J. PASTORIZA
La ciudad reclama una nueva dotación judicial para paliar la saturación que sufren las salas actuales. El pleno de la Corporación demandó ayer la creación de una nueva sección de la Audiencia Provincial ante el colapso que sufre la sexta, especializada en asuntos civiles. El bipartito apoyó la moción, que partió del PP, y el Concello se dirigirá al Ministerio de Justicia para plantear la demanda, así como a la Xunta para que la incluya entre las peticiones anuales de la comisión mixta que forma con el Tribunal Superior de Galicia. El PSOE se mostró de acuerdo, si bien el alcalde matizó que la decisión final sobre los medios judiciales es del Consejo General del Poder Judicial. La oposición lamentó que no se haya constituido la comisión de justicia, que agrupará a miembros de la judicatura y del ámbito municipal y que estaba previsto crear en julio. "Podría partir de ahí esta demanda con más fuerza", defendió.

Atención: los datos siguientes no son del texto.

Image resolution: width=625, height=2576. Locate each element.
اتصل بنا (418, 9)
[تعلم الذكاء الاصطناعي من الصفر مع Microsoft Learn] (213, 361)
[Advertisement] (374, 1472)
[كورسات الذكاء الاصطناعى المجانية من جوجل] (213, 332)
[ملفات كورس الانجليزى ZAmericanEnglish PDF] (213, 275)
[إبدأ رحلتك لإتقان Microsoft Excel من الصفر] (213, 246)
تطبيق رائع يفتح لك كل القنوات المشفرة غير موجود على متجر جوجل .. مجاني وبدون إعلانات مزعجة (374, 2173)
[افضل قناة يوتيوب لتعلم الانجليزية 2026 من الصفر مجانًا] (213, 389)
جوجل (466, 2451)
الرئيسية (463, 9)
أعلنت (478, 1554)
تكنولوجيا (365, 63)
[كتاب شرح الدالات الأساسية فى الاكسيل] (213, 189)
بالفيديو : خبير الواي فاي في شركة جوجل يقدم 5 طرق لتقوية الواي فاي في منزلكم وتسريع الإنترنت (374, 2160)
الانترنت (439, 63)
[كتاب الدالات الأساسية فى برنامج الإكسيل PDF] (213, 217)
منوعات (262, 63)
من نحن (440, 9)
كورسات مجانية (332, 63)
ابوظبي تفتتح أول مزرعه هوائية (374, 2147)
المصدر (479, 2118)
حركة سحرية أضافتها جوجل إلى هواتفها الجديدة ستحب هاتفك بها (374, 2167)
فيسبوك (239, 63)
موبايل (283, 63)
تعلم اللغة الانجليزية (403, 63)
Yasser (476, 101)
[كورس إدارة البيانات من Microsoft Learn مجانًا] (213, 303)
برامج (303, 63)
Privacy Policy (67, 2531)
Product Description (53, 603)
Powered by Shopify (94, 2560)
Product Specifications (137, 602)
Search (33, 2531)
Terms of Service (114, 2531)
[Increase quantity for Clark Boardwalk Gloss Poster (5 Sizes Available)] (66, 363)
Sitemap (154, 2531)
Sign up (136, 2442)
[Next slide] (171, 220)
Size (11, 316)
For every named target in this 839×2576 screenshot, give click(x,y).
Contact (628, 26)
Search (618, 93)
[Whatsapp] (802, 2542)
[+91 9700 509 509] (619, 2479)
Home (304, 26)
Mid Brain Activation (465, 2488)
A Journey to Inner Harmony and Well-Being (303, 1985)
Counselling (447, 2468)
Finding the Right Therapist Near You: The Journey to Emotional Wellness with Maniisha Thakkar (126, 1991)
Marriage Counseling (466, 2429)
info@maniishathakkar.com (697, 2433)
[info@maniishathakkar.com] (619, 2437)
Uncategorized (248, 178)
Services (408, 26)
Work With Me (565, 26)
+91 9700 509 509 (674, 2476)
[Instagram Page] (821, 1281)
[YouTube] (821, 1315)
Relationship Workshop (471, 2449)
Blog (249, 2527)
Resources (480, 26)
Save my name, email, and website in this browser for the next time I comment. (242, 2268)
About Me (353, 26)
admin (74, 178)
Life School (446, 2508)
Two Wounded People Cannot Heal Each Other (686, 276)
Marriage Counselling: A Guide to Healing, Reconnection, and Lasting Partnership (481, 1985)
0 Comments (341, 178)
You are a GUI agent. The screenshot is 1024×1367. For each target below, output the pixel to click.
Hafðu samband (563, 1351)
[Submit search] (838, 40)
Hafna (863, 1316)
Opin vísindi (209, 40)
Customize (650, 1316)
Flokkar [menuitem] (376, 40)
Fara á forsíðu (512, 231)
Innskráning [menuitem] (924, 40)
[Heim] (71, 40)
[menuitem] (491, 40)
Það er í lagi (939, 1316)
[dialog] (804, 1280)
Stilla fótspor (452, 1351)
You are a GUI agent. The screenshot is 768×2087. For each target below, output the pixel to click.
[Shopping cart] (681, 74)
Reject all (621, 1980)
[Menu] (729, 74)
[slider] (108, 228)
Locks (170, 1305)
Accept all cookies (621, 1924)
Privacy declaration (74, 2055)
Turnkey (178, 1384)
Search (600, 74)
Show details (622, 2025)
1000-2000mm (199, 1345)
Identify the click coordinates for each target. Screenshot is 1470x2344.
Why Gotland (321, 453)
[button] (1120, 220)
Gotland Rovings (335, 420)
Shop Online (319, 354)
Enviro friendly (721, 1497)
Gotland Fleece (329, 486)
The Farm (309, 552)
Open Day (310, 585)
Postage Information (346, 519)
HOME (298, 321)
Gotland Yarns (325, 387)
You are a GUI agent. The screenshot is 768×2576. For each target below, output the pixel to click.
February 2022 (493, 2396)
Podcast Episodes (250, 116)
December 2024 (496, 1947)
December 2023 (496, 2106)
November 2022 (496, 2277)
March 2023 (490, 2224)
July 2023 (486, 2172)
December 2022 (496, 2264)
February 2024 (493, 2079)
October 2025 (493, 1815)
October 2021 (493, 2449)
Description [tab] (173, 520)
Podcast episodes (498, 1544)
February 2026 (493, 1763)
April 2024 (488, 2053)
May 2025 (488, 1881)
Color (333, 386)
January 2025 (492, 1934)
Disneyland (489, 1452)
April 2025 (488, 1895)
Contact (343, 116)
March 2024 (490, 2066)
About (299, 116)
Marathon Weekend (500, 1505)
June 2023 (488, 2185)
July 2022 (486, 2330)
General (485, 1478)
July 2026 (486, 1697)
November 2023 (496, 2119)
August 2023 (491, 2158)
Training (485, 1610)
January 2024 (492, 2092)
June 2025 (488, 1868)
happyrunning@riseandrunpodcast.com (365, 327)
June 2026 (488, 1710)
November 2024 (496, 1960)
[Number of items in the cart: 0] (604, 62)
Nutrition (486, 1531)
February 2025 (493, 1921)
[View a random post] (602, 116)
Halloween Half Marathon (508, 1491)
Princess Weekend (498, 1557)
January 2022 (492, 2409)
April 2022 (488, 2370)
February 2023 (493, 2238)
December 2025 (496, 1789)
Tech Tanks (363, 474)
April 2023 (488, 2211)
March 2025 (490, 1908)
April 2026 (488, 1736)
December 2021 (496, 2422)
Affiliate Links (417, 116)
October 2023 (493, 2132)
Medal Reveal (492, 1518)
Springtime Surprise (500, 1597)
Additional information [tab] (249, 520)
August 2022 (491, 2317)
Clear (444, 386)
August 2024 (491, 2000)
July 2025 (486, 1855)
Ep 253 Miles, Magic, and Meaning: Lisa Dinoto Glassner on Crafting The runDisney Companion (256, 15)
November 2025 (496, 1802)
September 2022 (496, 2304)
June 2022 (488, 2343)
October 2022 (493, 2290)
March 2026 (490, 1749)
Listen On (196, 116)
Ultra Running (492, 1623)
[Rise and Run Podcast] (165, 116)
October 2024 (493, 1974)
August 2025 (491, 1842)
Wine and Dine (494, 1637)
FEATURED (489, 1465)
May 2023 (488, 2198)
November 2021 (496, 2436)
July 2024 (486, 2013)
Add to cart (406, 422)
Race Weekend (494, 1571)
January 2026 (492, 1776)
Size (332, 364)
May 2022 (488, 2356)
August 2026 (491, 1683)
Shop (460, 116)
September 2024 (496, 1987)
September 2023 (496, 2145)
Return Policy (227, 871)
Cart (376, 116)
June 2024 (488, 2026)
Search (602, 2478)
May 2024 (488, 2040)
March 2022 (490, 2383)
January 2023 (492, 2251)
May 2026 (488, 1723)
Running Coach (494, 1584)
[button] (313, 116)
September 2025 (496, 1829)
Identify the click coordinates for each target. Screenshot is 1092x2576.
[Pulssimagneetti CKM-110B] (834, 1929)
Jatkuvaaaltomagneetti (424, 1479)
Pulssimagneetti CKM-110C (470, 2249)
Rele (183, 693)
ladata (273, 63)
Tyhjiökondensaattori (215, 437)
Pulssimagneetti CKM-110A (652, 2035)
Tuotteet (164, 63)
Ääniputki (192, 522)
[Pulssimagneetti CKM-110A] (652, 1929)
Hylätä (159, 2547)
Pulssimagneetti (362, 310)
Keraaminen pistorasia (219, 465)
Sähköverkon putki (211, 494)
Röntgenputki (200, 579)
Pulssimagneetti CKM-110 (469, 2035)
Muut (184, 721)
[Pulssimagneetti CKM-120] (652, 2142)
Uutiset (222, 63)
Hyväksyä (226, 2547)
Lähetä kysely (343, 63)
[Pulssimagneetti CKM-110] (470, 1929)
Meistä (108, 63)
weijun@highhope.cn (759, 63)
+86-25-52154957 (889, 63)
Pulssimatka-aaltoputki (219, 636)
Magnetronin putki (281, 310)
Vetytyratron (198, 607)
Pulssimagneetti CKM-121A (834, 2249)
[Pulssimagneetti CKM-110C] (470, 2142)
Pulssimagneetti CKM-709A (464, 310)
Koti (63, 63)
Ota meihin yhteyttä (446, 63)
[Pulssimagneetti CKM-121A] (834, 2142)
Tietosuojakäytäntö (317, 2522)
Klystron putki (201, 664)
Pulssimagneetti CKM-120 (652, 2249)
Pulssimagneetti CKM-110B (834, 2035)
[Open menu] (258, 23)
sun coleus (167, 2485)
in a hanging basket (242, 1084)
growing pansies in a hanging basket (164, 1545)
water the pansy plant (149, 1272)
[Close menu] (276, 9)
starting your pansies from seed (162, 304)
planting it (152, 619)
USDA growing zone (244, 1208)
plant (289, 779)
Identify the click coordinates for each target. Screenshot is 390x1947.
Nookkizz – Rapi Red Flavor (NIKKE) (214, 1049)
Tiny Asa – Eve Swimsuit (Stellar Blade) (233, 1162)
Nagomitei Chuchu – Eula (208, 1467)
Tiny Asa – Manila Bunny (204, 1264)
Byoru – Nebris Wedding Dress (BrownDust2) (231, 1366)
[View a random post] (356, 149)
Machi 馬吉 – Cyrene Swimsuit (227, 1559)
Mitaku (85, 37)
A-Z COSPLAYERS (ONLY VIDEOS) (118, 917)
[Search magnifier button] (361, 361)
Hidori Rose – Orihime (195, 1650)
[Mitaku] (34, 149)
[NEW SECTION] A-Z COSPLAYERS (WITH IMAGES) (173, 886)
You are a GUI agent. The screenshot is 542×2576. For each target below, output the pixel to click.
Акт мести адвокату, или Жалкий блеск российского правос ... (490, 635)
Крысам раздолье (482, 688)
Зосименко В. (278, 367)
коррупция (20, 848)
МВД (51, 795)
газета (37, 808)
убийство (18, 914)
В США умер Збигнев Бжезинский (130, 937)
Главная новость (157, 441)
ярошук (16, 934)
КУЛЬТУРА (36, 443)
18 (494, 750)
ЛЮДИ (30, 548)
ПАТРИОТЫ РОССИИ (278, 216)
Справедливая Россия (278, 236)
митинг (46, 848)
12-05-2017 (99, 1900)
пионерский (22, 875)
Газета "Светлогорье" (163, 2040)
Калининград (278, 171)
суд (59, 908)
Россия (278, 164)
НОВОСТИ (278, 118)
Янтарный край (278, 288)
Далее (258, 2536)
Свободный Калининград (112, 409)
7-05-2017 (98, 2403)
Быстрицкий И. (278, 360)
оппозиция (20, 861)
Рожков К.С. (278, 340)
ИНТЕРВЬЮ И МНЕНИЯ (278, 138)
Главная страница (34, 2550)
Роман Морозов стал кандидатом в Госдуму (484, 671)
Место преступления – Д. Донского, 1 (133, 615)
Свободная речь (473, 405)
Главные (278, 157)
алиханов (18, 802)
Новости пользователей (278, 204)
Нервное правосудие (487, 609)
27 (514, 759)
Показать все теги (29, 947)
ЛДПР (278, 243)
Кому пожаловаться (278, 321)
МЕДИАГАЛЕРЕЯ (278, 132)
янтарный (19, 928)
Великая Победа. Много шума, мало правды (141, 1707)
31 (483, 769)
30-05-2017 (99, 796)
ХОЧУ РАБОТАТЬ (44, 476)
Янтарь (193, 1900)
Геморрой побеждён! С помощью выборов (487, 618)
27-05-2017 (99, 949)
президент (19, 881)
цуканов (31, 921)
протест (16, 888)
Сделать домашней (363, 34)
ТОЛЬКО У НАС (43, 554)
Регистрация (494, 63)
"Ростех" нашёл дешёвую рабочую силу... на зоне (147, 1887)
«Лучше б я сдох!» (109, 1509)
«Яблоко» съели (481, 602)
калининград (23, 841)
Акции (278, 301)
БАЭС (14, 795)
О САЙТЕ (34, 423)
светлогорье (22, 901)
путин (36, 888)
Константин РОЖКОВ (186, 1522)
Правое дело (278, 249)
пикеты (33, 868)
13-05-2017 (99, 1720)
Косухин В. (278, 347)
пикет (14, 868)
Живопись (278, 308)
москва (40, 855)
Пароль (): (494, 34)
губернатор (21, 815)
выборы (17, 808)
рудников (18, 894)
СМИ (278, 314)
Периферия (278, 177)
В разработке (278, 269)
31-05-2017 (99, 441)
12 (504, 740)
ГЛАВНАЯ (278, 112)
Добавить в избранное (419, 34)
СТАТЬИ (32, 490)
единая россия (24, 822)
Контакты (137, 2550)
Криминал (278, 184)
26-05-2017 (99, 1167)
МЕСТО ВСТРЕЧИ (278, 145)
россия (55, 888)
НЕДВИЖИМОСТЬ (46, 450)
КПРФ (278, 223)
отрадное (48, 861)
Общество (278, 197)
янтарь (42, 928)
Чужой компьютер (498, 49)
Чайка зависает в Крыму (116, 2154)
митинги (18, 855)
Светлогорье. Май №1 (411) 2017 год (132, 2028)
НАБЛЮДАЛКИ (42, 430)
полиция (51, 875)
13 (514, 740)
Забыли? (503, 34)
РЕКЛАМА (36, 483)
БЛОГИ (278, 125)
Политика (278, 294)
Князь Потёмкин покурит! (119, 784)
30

"Las secciones están colapsadas, con retrasos de dos años", manifestó el concejal popular Jorge Conde, quien apuntó que la nueva sala es una demanda de abogados, procuradores y los propios órganos judiciales. Vigo cuenta con dos salas de la Audiencia, y los mayores problemas se producen en la sexta. De hecho, es la que sufre mayor acumulación en toda España. El concejal de Promoción Económica y Participación Ciudadana, Santos Héctor Rodríguez, se mostró "de acuerdo en reclamar la nueva dotación" y defendió las mejoras en materia judicial y administrativa para Vigo este año, en referencia al Juzgado y Registro de lo Mercantil. Los populares critican que el primero sigue sin abrirse a pesar de estar aprobado, mientras que del segundo existe "una oficina" y falta la sede final. Héctor Rodríguez consideró decisivo el "hilo directo" del alcalde con el ministerio para haber conseguido ambas dotaciones.
El BNG calificó de "muy razonable" la propuesta al resaltar que las secciones "están desbordadas", en palabras de Eudosio Álvarez. De los nacionalistas partió la petición de trasladar la demanda a la comisión mixta entre la Xunta y el TSXG.
Regular las intervenciones
La de ayer no fue de las más largas –el récord está en las nueve horas de duración–, pero se acercó a las cinco con una media de 35 minutos de debate por punto. El PP reclamó en una moción que se presente ya el reglamento orgánico pendiente para definir el funcionamiento del pleno, concretando los tiempos y las intervenciones para evitar que se prolonguen los debates. La actual norma data de 1988 y no establece limitación de tiempo. Existe un acuerdo de la junta de portavoces fijando los límites y el número de intervenciones, pero suelen excederse. La oposición defendió en la última reunión de los tres grupos, al repasar el artículo sobre la lengua a utilizar en las sesiones, que se puedan utilizar gallego y castellano, y no sólo la primera. El proceso se interrumpió en septiembre, y ayer los grupos acordaron que el bipartito presente un borrador en enero.